Access to Interpretation: How Formal Cues Ground Interpretive Alt Text for Paintings

Vera L. Zhong, Lucy Jiang, Kathryn E. Ringland · 2026 · Extended Abstracts of the 2026 CHI Conference on Human Factors in Computing Systems (CHI EA ’26) · doi:10.1145/3772363.3798632

Summary

This CHI 2026 Extended Abstract examines a gap between mainstream alt text conventions and the interpretive work that paintings are designed to evoke. The authors argue that dominant guidance for alt text foregrounds brevity, objectivity, and functional equivalence — an approach that serves many everyday images well but underserves artworks, where meaning emerges through formal attributes such as composition, color, light, gesture, and style. Rather than treating interpretation as a departure from objectivity, they propose treating it as a structured, accountable translation from observable cues. The study draws on the Art Institute of Chicago's Open Access Image dataset. The authors assembled the first 91 paintings that were labeled as paintings, were open access, and had institution-provided alt text. Two researchers independently conducted close readings of each painting and its alt text, documenting observable formal elements (composition, color palette, lighting, spatial arrangement, gesture, materiality) alongside analytic notes on what the alt text prioritized or omitted. They then met to compare notes and synthesize recurring patterns. From this corpus, the authors contribute a provisional taxonomy that maps objective formal cues to plausible interpretive responses (affect, symbolism, narrative) using explicit hedging language ("may suggest", "may evoke", "typically associated with") to distinguish observation from interpretation. They illustrate the taxonomy with Monet's Stack of Wheat, showing how compositional isolation and a cool palette can scaffold inferences about solitude or bleakness without overclaiming.

Key findings

Alt text across the 91-painting corpus was standardized in form but inconsistent in function. The majority of entries (65 of 91) used a material-only template of the form "A work made of [material]," and a further 16 used a material-plus-format variant. The phrase "A work made of oil on canvas" appeared 28 times across the corpus. Alt text was generally very brief: mean 10.2 words, median 8, maximum 54, standard deviation 6.79. Only 10 of 91 paintings had depictive alt text mentioning subjects, scenes, or other visual content. The authors observed a hierarchical pattern in which alt text privileged information already duplicated in metadata (medium, format) while leaving formal cues that actually carry meaning — symmetry, contrast, composition, lighting — unsupported.
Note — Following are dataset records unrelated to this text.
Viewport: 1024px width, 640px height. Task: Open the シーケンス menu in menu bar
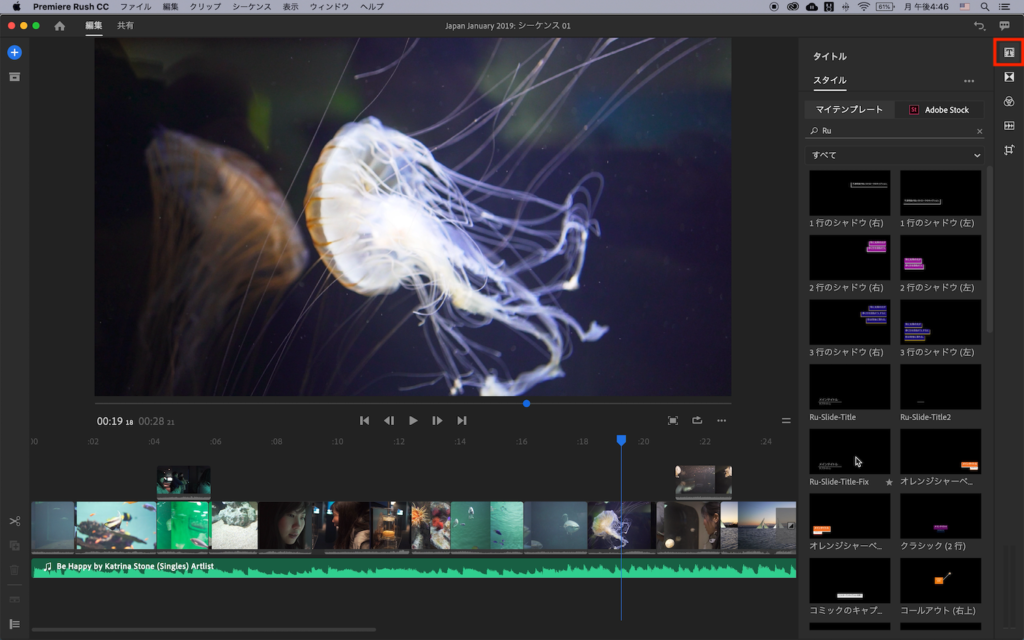tap(251, 6)
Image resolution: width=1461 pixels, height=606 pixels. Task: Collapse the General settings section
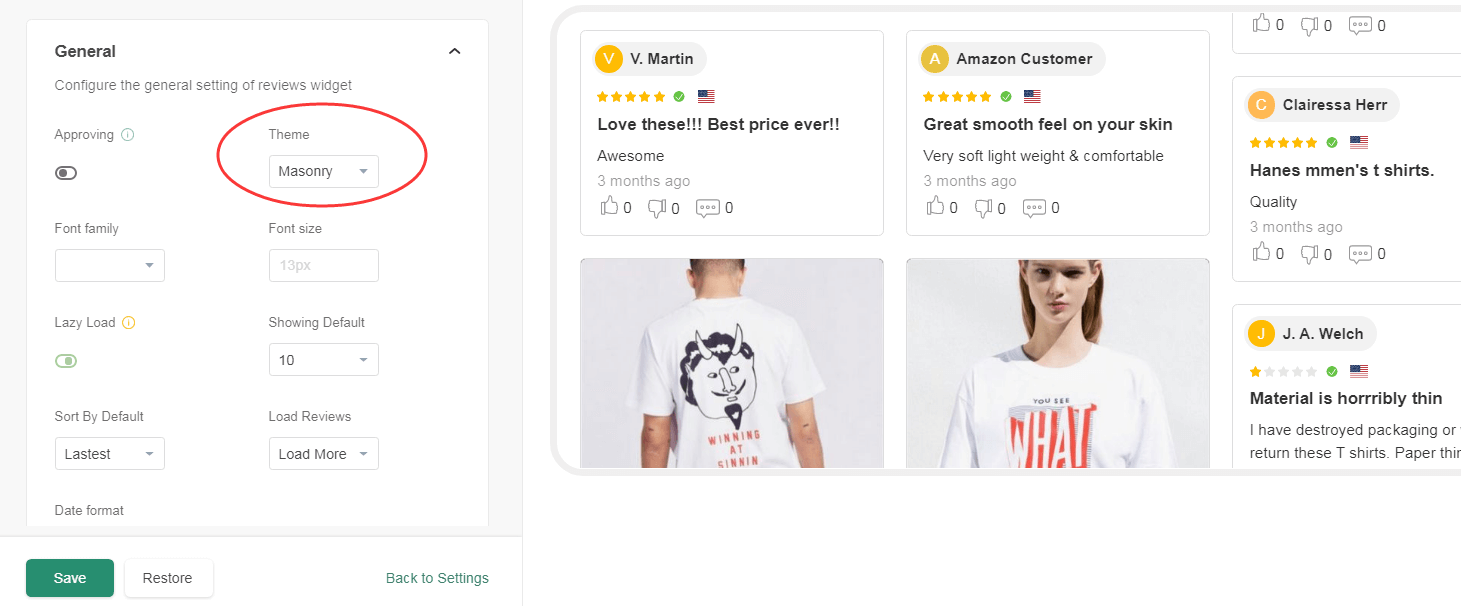pos(455,51)
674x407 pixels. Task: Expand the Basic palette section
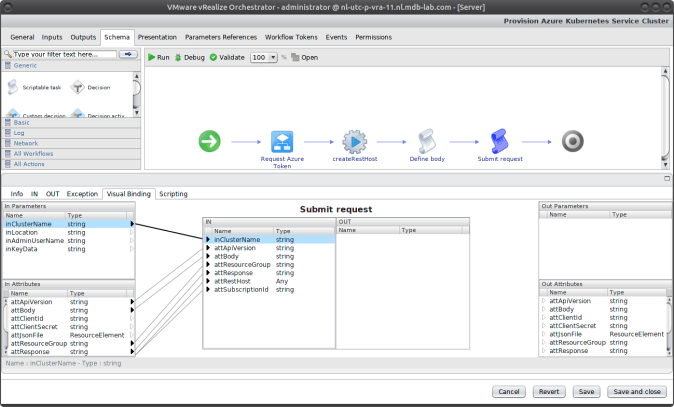click(x=21, y=123)
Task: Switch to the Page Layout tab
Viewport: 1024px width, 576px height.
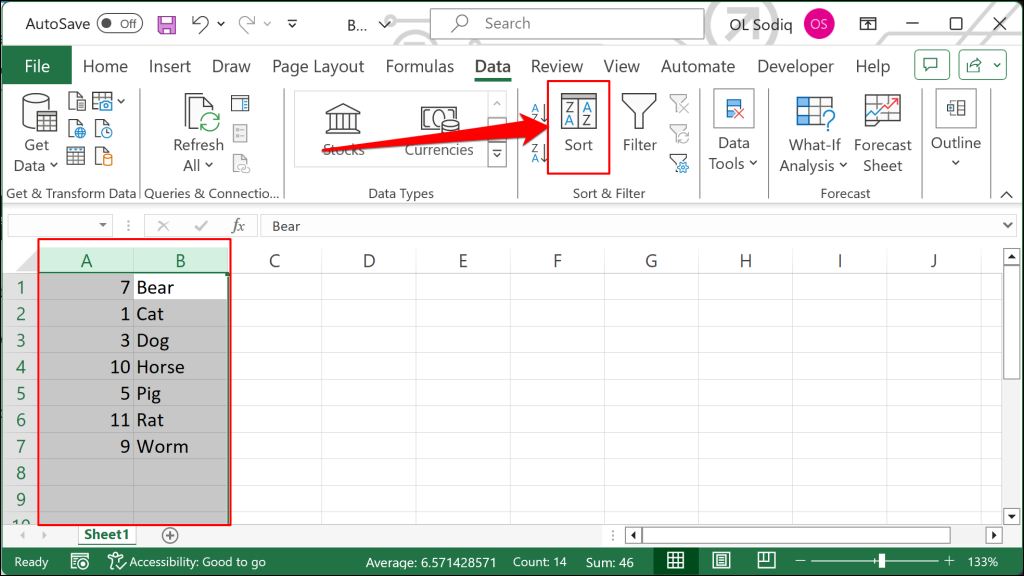Action: [x=318, y=66]
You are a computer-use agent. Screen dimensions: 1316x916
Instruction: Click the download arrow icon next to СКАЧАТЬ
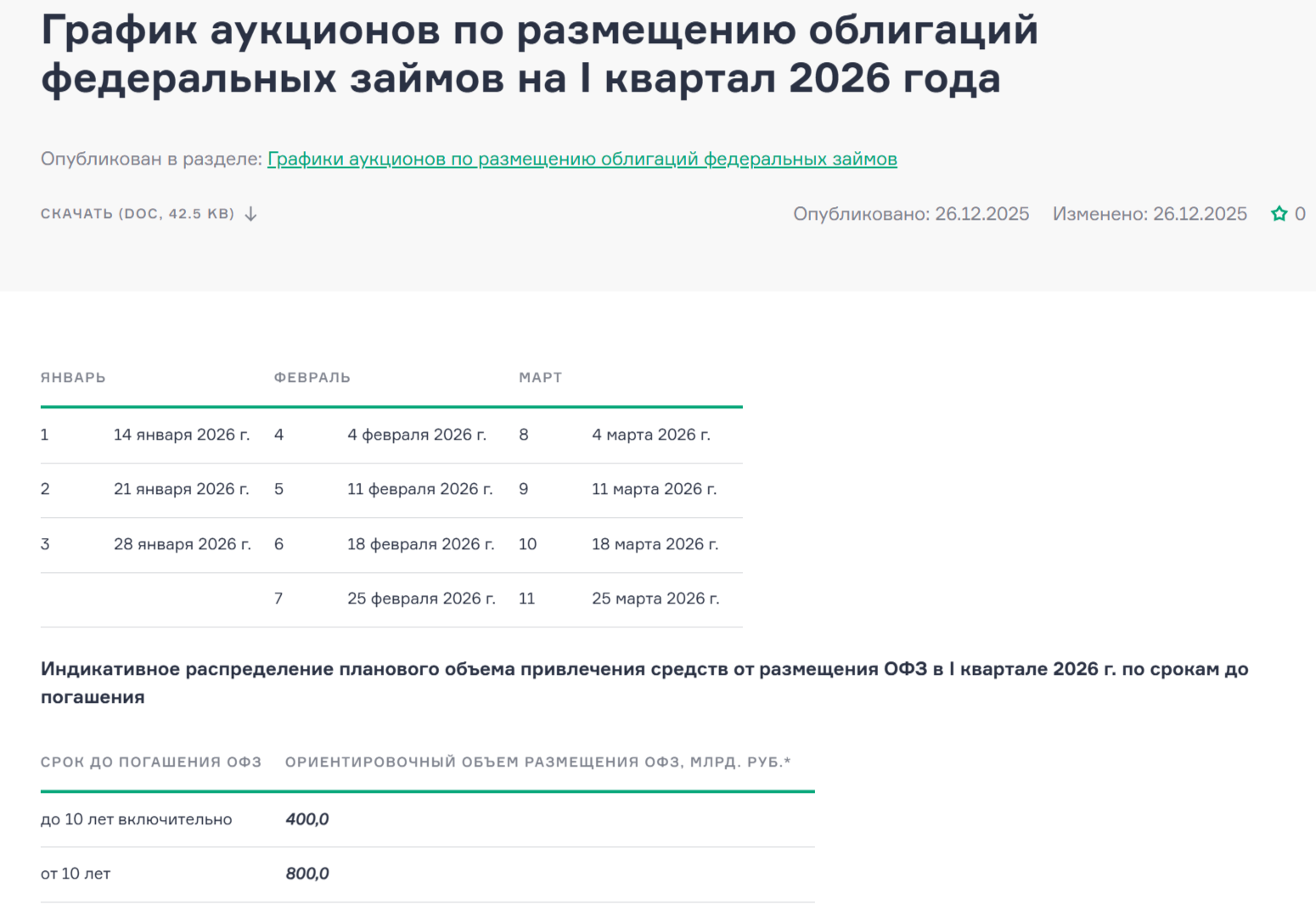(x=250, y=214)
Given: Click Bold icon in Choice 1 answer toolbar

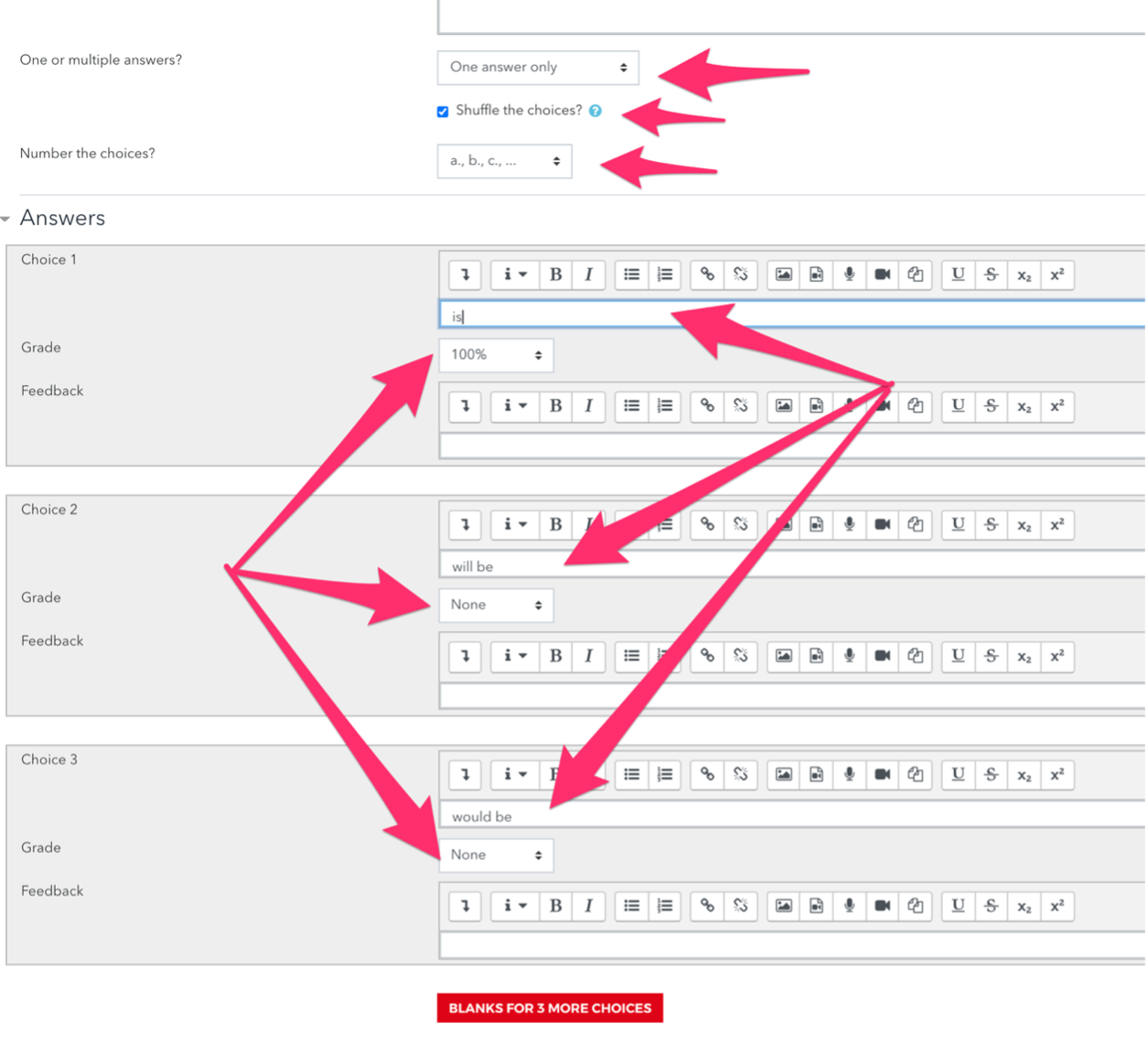Looking at the screenshot, I should [x=555, y=274].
Their resulting taxonomy organizes interpretive authoring around three components: (1) objective formal cues grounded in formal analysis, (2) interpretive attributes plausibly supported by those cues (affect, symbolism, narrative/relation), and (3) hedging language that makes the inferential step transparent. This structure reframes subjectivity as an accountable translation rather than a departure from objectivity, and can scaffold both human authors and automated systems.

Relevance

For accessibility practitioners working with museums, galleries, digital collections, and cultural heritage platforms, this paper challenges the reflex to treat "objective, concise" alt text as universally sufficient. When applied to paintings, that reflex produces redundant metadata restatements that deny blind and low vision readers the formal scaffolding sighted viewers get for free. The taxonomy is immediately useful as an authoring checklist and as a specification for alt-text authoring tools or automated description systems: distinguish metadata from depiction, prompt for specific formal cues, and require hedged language for interpretive layers. Limitations are clearly acknowledged — a single institution, 91 works, no BLV reader evaluation yet — and the planned follow-up with BLV participants, curators, and critical discourse analysis will determine whether the taxonomy's inferences hold up in practice.

Tags: alt text · image description · blind and low vision · museum accessibility · cultural heritage · interpretive access · art analysis · screen readers

Standards referenced: WCAG 2.0 · WCAG 2.1